Encuesta revela que solo dos de cada diez argentinos están mejor con Milei

Un estudio de las consultoras Alaska y Trespuntozero expone el impacto de la recesión en los hogares: el 66,4% de los encuestados percibe un empeoramiento o un estancamiento negativo en su economía personal.

El impacto del ajuste económico y la persistente recesión continúan marcando el pulso en los hogares de todo el país. Una reciente y exhaustiva encuesta realizada de manera conjunta por las consultoras Alaska y Trespuntozero expuso de manera contundente cómo perciben los ciudadanos el estado de su propio bolsillo en comparación con el año pasado, arrojando cifras que evidencian un profundo malestar generalizado.

El relevamiento se centró en una pregunta directa y sin matices: «Y si tuviera que evaluar su situación económica personal desde que asumió Javier Milei, ¿diría que su situación está…?». Las respuestas obtenidas conformaron un escenario de clara insatisfacción y alerta para la actual gestión gubernamental.

Según los datos arrojados por la muestra, más de la mitad de los encuestados, un 56%, aseguró de forma tajante que su realidad económica diaria está «Peor». En la vereda opuesta, apenas un 20,6% —es decir, solo dos de cada diez argentinos— percibe que su escenario financiero actualmente está «Mejor».

El cuadro de valoraciones se completa con un 11,2% que señaló estar «Igual de bien», un 10,4% que indicó que se encuentra «Igual de mal» y un mínimo 1,8% que prefirió inclinarse por la opción «No sabe».

Al analizar los números en términos agregados, la brecha se vuelve aún más nítida. El bloque de percepciones netamente negativas (sumando a quienes respondieron «Peor» e «Igual de mal») escala a un preocupante 66,4%. Esta cifra representa más del doble que el bloque positivo (la suma de «Mejor» e «Igual de bien»), que a duras penas logra concentrar el 31,8% del total de las respuestas.

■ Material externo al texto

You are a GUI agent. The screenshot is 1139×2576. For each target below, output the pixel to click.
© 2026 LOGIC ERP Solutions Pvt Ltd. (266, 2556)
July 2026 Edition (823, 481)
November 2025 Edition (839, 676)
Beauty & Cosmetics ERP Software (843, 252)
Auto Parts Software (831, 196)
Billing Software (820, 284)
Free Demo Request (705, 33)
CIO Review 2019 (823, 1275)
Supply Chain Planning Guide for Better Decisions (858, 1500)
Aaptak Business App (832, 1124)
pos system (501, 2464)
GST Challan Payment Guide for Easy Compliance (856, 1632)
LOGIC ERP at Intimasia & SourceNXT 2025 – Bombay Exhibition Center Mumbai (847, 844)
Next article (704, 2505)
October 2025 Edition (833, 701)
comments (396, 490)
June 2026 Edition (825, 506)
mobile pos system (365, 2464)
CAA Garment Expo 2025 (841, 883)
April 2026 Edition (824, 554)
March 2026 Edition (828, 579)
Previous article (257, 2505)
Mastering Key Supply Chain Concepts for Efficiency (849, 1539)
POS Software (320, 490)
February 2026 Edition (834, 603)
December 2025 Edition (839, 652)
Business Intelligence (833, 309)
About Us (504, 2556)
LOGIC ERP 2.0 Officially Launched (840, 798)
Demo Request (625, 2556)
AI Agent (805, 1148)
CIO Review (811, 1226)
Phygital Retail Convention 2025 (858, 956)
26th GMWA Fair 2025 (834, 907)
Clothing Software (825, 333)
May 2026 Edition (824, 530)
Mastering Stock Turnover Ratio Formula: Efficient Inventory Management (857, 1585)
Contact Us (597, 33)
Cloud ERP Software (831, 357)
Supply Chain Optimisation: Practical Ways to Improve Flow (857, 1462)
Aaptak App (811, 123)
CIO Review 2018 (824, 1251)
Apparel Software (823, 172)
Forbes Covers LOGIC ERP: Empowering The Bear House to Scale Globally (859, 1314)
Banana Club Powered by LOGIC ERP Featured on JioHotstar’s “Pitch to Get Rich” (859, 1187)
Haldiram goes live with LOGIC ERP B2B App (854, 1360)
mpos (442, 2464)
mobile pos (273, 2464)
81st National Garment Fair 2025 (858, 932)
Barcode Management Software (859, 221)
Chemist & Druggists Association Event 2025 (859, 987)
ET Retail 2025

El impacto desigual del ajuste: la radiografía sociodemográfica

El detallado desglose elaborado por Alaska y Trespuntozero permite observar que el pesimismo económico no se reparte de manera uniforme a lo largo y ancho de la sociedad. Existen sectores, regiones y franjas etarias donde el deterioro del nivel de vida caló mucho más hondo, marcando asimetrías profundas:

  • El AMBA, el sector más castigado: El 75,6% de los residentes del Área Metropolitana de Buenos Aires siente que su economía empeoró o sigue en niveles críticos. Esto marca una fuerte y evidente diferencia con los habitantes del interior del país, donde ese nivel de negatividad desciende al 62,3%.

  • Brecha de género: La recesión económica presenta un impacto diferencial y más severo sobre las mujeres. El 70,1% de las encuestadas reporta una situación negativa respecto a sus finanzas personales, frente a un 62,1% de los varones que manifestaron la misma postura.

  • El golpe en la adultez: La franja etaria que concentra el mayor nivel de pesimismo es la de 30 a 49 años, donde las valoraciones negativas trepan al 71,8%. Los analistas sugieren que esto se encuentra directamente traccionado por la pérdida de poder adquisitivo frente al peso de las responsabilidades familiares y el sostenimiento del hogar. Paradójicamente, el sector más joven (de 16 a 29 años) es el que conserva el mayor margen de optimismo y tolerancia al ajuste, registrando un 43,1% de respuestas positivas.

  • Nivel educativo y vulnerabilidad: Quienes solo alcanzaron a completar la educación primaria son los que peor perciben su realidad diaria, con un 74,4% de negatividad. Este dato deja en clara evidencia que el peso del ajuste de las cuentas públicas y la licuación de ingresos recae con mucha más fuerza sobre los sectores más vulnerables de la pirámide social, quienes cuentan con menos herramientas para amortiguar la caída del consumo.